[Exercise objective]:
Find every line in the records below that holds the word "computer", and copy each one.

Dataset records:
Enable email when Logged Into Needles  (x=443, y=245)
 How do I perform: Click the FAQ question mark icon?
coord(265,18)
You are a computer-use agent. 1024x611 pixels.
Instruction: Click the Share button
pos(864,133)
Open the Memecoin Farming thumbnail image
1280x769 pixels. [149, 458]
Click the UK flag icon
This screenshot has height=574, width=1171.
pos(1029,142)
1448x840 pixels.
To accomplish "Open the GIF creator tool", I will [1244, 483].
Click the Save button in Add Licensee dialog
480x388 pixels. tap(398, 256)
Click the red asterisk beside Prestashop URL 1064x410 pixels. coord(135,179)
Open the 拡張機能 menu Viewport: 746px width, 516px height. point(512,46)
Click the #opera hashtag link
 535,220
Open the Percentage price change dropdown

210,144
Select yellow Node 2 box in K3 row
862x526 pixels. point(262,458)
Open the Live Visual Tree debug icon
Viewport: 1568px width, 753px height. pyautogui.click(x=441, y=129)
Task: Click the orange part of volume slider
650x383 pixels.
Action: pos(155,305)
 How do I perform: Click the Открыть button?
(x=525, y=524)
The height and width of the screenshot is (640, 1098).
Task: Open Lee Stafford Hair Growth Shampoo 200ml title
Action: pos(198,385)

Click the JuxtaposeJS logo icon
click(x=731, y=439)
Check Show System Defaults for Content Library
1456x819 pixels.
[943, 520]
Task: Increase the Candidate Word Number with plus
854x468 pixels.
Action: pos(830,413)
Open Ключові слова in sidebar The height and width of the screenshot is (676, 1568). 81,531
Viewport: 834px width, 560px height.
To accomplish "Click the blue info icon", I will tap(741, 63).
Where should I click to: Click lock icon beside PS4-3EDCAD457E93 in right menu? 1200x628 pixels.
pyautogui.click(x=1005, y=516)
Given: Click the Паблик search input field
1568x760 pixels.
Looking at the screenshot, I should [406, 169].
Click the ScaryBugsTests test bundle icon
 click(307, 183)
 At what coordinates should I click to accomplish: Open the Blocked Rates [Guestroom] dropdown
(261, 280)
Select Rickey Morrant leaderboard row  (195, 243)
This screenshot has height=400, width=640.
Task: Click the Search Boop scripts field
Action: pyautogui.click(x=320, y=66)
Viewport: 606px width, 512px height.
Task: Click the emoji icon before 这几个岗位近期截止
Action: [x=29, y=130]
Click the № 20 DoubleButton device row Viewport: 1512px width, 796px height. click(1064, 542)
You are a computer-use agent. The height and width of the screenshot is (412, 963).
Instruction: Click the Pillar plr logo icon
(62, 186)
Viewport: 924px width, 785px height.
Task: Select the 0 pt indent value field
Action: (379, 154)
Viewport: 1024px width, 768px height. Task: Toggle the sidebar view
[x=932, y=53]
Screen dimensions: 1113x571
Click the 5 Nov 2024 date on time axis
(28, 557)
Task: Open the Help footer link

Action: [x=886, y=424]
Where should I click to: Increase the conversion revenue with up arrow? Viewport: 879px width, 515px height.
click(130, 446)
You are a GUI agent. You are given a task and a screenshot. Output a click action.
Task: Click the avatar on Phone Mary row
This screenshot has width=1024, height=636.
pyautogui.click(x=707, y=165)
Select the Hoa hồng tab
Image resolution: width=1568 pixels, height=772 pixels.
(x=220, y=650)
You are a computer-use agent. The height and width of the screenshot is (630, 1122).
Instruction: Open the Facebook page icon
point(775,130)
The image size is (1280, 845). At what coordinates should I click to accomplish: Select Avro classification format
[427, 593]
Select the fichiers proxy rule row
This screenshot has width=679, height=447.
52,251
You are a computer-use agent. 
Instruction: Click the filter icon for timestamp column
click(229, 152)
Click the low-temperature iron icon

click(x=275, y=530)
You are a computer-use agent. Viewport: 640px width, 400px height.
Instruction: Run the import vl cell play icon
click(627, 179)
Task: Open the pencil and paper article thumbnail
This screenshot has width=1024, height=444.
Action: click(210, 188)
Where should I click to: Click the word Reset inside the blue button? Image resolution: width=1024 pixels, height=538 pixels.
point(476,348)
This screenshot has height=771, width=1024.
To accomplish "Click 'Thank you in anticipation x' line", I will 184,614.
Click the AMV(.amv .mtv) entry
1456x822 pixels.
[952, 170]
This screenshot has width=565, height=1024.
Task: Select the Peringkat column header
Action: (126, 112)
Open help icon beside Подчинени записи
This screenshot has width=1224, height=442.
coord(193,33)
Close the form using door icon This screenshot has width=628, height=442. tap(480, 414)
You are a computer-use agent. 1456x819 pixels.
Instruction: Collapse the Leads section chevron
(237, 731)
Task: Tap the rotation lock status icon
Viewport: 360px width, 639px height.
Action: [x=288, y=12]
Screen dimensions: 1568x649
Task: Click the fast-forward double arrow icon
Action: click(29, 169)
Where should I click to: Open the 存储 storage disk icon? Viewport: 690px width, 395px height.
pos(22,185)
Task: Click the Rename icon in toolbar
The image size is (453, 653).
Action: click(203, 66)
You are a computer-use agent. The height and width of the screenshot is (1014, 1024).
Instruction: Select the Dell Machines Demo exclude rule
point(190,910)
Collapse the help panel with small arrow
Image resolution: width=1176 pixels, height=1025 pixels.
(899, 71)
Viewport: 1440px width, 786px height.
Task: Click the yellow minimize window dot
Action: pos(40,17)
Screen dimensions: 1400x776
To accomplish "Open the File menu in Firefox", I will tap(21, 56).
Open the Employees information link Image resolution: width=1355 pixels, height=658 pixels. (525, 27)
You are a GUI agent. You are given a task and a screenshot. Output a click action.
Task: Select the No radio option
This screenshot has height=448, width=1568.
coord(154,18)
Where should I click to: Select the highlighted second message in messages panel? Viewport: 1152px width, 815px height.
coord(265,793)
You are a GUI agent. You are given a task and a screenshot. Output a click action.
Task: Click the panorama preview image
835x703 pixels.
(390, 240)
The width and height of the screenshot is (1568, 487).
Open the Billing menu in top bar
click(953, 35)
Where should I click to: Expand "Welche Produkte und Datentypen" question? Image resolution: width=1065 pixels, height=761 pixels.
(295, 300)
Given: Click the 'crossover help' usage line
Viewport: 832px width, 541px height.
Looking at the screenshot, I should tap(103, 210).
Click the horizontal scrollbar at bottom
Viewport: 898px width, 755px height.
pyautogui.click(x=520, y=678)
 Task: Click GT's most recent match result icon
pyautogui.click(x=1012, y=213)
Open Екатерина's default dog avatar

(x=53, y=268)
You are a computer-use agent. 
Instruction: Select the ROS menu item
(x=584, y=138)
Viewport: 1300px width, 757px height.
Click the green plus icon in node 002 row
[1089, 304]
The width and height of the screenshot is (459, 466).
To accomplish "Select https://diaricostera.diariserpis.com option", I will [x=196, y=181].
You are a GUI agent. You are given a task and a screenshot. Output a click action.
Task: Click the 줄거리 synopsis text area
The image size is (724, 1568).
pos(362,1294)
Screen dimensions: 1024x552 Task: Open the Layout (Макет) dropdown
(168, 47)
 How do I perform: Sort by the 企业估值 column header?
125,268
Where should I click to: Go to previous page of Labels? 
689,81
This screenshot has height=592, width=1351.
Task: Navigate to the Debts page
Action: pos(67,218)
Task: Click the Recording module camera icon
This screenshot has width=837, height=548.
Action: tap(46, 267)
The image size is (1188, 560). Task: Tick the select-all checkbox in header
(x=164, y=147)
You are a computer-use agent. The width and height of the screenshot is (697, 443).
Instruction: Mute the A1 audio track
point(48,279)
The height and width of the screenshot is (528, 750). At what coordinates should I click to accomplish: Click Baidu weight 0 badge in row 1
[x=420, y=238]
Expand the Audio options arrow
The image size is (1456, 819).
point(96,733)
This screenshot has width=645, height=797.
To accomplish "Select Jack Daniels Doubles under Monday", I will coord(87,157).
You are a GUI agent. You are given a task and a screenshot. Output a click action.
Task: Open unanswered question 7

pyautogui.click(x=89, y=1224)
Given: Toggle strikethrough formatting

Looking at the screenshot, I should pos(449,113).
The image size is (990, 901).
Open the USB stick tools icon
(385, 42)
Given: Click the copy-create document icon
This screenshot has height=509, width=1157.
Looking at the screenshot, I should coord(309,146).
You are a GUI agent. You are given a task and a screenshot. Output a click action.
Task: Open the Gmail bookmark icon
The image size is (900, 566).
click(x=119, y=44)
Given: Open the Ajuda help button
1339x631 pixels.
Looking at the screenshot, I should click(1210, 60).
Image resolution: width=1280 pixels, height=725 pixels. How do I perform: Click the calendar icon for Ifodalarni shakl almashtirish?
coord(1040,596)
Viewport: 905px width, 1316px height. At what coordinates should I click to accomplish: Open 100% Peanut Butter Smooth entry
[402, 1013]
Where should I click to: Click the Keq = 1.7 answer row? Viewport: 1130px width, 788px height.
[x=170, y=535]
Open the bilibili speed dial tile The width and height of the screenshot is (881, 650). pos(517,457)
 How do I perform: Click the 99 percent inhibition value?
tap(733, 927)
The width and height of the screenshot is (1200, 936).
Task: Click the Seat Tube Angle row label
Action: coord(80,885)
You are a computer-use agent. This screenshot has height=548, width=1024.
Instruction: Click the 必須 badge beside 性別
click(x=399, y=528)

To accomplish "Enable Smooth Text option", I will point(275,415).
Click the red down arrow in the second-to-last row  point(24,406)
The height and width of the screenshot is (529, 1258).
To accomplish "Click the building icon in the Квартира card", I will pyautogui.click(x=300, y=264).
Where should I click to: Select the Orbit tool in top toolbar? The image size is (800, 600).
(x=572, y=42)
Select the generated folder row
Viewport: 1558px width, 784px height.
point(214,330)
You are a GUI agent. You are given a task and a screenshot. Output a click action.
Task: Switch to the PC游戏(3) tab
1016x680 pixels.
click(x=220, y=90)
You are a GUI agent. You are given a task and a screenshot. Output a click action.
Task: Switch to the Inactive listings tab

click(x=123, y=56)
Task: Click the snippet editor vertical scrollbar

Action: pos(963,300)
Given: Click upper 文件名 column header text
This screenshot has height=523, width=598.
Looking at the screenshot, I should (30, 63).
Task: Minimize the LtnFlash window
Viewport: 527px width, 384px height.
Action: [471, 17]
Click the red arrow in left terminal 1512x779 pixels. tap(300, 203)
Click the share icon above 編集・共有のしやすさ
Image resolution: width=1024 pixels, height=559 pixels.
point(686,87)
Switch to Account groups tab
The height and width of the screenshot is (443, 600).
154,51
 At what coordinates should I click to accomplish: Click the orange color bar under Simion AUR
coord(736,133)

[Reply to the task]:
You are a computer-use agent. 1024x611 pixels.
You are a computer-use agent. The height and width of the screenshot is (412, 963).
You are a computer-use agent. The height and width of the screenshot is (630, 1122).
You are a computer-use agent. 
You are a computer-use agent. Viewport: 640px width, 400px height.
You are a computer-use agent. 1456x819 pixels.
You are a computer-use agent. The height and width of the screenshot is (1014, 1024).
You are a computer-use agent. 
You are a computer-use agent. The width and height of the screenshot is (697, 443).
You are a computer-use agent. This screenshot has height=548, width=1024.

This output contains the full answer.